Prior to making a DWI arrest, there are three separate phases of DWI arrest. And unless the officer completes the investigation properly, there may not be sufficient probable cause to arrest. For more information, see the NHTSA test manual.
Phases of DWI Arrest
Phase One: Vehicle in Motion
During this first phase of a DWI investigation, officers are trained to detect vehicle maneuvers typically associated with DWI offenders. In addition, officers will take notes regarding the stopping of the vehicle. In other words, after the officer activates his blue lights, does the driver stop abruptly, slam on his brakes or does the driver pull over in a safe location.
Phase Two: Personal Contact
During this next phase, the officer will recognize and take notes regarding clues of alcohol or drug impairment that will be seen during face to face contact.
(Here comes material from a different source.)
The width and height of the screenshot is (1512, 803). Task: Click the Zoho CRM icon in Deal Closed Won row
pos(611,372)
Also officers will observe how the driver exits the vehicle, whether they have trouble giving the officer his license and registration, and the odor of alcohol. Other clues officers look for are red-glassy eyes and slurred speech. If the officer notices any of these clues, they usually ask the driver to exit the vehicle to perform field sobriety tests.
Phase Three: Pre-Arrest Screening
This last phase includes roadside breathalyzer tests and field sobriety tests. Here, the officer administers “divided attention” or “psychophysical” tests. First, the officer asks the driver to submit a breath sample into an “alco-sensor.” While this portable breathalyzer gives a numerical reading, that reading is not admissible in court. Consequently, the officer can only testify that machine was “positive” or “negative” for alcohol.
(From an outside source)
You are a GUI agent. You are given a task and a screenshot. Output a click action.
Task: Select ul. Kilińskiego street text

While there are different types of roadside sobriety tests, there are only three recognized or “standardized” tests. In addition, these tests must be administered sequentially and progressively under the rules. Hence, they are done in the same order, and the officer only proceeds to the next test if the subject fails the previous one.
Horizontal Gaze Nystagmus (HGN)
Here, the officer moves a stimulus back and forth to see whether there is an “involuntary jerking” of the eye. If present, this is an indicator of impairment. However, there are many forms of false nystagmus. As a result, this test is not conclusive. While police swear by this test, there are many factors that can cause a false positive.
Walk and Turn (WAT)
This test requires the driver to walk nine steps, make a turn, and then walk nine steps back without stepping off line or using their arms to balance. In addition, the driver must count each step while they are walking. While it sounds easy, it is not, unless you do it regularly like police do. Even then, it can be difficult under the stress of being investigated for a crime.
One Leg Stand (OLS)
As with the WAT, this test requires the driver to balance. However, this time it is on just one leg while counting to 30. Again, it sounds easy, but it is not. Not sure? Then try it at home for yourself. You’ll see.
After the field sobriety tests are completed, the officer will then administer a final portable breathalyzer test. Depending on test results, the officer then decides whether to release the driver or arrest for DWI. However, in most stops, an arrest is made. So as you can see from these phases of DWI arrest, once started, you will most probably face arrest. Consequently, your night out of the town turns into a night in jail.